Can QE-informed (Re)Translation lead to Error Correction?
This addresses the issue of overcorrection in automated translation quality evaluation for researchers and practitioners in machine translation, though it is incremental as it builds on existing QE and APE methods.
The paper tackled the problem of machine translation error correction by proposing a training-free approach that selects the highest-quality translation from multiple LLM candidates, achieving a Delta COMET score of 0.0201 and winning the WMT 2025 subtask.

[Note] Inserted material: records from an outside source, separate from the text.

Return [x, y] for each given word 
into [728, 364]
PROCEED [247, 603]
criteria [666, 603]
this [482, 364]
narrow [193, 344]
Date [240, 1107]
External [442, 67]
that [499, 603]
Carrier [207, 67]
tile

The paper presents two approaches submitted to the WMT 2025 Automated Translation Quality Evaluation Systems Task 3 - Quality Estimation (QE)-informed Segment-level Error Correction. While jointly training QE systems with Automatic Post-Editing (APE) has shown improved performance for both tasks, APE systems are still known to overcorrect the output of Machine Translation (MT), leading to a degradation in performance. We investigate a simple training-free approach - QE-informed Retranslation, and compare it with another within the same training-free paradigm. Our winning approach selects the highest-quality translation from multiple candidates generated by different LLMs. The second approach, more akin to APE, instructs an LLM to replace error substrings as specified in the provided QE explanation(s). A conditional heuristic was employed to minimise the number of edits, with the aim of maximising the Gain-to-Edit ratio. The two proposed approaches achieved a Delta COMET score of 0.0201 and -0.0108, respectively, leading the first approach to achieve the winning position on the subtask leaderboard.